*Problem 1*
In the goat forum thread below, rewrite the paragraph beginning "Kids will be pulled at birth" as a short bulleted list that keeps its main facts.
*Problem 2*
Quote the goat forum thread below from "The sire is" up to and including "bred to Kiegh.".

*Article*

— start —

# Kids due Friday!



## Goat Whisperer (Dec 3, 2018)

First up is Lucy! Day 145 is Friday. I'm thinking twins-trips.








She's just starting to fill.


----------



## Goat_Scout (Mar 23, 2017)

What in the world are you feeding her? :heehee: 

All joking aside, are you planning on letting her dam raise or will you pull the kids? And who is the handsome sire?
She's a beautiful doe. :inlove:


----------



## Jubillee (Dec 22, 2017)

Wow her belly almost hits the ground!!


----------



## Goat Whisperer (Dec 3, 2018)

Goat_Scout said:


> What in the world are you feeding her? :heehee:
> 
> All joking aside, are you planning on letting her dam raise or will you pull the kids? And who is the handsome sire?
> She's a beautiful doe. :inlove:


Thank you!  
Kids will be pulled at birth and bottle fed. Lucy is a VERY hateful goat. LOL If we let her dam raise she turns into a monster. She'll bite ya! If we pull and bottle feed she will bond with us. This pics were taken from over 100ft away. At this stage of pregnancy, she hates people! She just wasn't socialized much before she came to live with us. He kids on the other hand are WONDERFUL! SO sweet and fun to work with.

The sire is Keigh, these will be his first kids. He came all the way from Indiana, so blessed to have him! I'm so excited! His dam milks like crazy and is just a lovely doe.


----------



## Goat Whisperer (Dec 3, 2018)

This doe is due in April. She is huge! 
Also bred to Kiegh.

"Ruth"


----------



## Goat_Scout (Mar 23, 2017)

Ruth is huge already! Hasn't she had quints before? 

And Keigh! :inlove: His dam and granddam are awesome.

— end —

*Data*
— start —

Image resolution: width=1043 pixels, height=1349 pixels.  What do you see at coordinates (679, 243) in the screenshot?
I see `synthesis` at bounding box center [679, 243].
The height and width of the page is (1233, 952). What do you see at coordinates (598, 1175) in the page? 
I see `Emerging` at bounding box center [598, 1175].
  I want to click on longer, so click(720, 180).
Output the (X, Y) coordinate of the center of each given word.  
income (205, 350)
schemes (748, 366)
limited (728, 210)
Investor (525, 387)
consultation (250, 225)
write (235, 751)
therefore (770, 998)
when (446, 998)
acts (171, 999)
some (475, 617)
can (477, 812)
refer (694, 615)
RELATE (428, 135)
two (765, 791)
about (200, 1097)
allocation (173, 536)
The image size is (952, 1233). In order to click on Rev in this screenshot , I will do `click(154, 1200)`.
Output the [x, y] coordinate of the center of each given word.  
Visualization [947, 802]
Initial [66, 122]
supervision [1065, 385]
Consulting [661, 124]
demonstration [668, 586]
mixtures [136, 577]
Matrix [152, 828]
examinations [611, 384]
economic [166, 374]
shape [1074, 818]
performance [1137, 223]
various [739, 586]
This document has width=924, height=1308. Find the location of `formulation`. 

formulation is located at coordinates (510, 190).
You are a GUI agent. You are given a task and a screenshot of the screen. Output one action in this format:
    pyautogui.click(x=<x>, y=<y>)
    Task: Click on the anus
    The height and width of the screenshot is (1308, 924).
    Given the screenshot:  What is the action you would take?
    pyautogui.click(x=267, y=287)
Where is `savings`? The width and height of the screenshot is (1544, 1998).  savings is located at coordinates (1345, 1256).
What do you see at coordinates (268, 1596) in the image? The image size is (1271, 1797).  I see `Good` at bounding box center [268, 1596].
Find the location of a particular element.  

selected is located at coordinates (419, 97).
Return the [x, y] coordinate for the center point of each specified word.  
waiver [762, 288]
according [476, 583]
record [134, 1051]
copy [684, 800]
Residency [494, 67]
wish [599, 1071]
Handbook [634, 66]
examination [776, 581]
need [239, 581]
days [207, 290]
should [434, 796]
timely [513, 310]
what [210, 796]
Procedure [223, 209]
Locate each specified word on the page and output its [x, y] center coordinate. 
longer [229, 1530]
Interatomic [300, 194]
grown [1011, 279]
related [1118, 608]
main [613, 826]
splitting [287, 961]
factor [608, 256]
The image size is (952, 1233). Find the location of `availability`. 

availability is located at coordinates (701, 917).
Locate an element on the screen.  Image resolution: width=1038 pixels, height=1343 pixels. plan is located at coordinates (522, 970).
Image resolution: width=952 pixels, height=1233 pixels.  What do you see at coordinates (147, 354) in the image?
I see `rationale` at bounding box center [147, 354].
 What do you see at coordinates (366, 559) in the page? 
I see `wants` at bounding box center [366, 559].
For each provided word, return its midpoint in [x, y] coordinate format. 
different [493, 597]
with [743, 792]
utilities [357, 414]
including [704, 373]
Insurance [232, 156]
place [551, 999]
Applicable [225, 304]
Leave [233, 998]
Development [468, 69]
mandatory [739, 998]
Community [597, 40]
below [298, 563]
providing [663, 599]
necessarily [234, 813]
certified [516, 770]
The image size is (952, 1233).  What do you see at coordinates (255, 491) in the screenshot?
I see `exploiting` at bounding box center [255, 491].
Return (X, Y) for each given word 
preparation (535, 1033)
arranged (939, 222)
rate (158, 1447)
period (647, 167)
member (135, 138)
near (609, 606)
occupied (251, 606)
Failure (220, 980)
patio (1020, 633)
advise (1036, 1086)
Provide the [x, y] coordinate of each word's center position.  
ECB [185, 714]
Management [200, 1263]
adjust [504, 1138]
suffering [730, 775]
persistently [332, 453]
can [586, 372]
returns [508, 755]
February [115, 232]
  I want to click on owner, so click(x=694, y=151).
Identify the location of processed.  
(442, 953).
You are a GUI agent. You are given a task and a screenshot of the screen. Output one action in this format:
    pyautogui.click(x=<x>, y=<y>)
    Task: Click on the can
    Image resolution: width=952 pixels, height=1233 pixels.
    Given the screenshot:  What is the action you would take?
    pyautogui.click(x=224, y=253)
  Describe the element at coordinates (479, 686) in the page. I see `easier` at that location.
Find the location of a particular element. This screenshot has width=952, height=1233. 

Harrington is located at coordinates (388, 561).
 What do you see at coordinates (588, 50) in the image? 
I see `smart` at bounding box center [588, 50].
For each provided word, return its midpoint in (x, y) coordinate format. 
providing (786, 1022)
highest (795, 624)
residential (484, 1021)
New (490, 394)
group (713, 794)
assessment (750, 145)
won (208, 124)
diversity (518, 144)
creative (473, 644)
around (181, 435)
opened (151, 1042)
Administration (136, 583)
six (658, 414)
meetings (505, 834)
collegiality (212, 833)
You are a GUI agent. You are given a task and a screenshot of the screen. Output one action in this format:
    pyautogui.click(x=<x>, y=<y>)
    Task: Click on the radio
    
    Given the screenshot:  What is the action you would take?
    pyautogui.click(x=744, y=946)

— end —

*Result 1*
- Lucy's kids will be taken at birth and bottle-fed.
- Lucy is a very hateful goat and turns into a biting monster if she raises her kids herself.
- When her kids are pulled and bottle-fed, she bonds with the owners.
- The photos were taken from more than 100 feet away because at this stage of pregnancy she hates people.
- She was not socialized much before she came to live with the owners.
- Her kids are wonderful, very sweet and fun to work with.

*Result 2*
The sire is Keigh, these will be his first kids. He came all the way from Indiana, so blessed to have him! I'm so excited! His dam milks like crazy and is just a lovely doe.


----------



## Goat Whisperer (Dec 3, 2018)

This doe is due in April. She is huge! 
Also bred to Kiegh.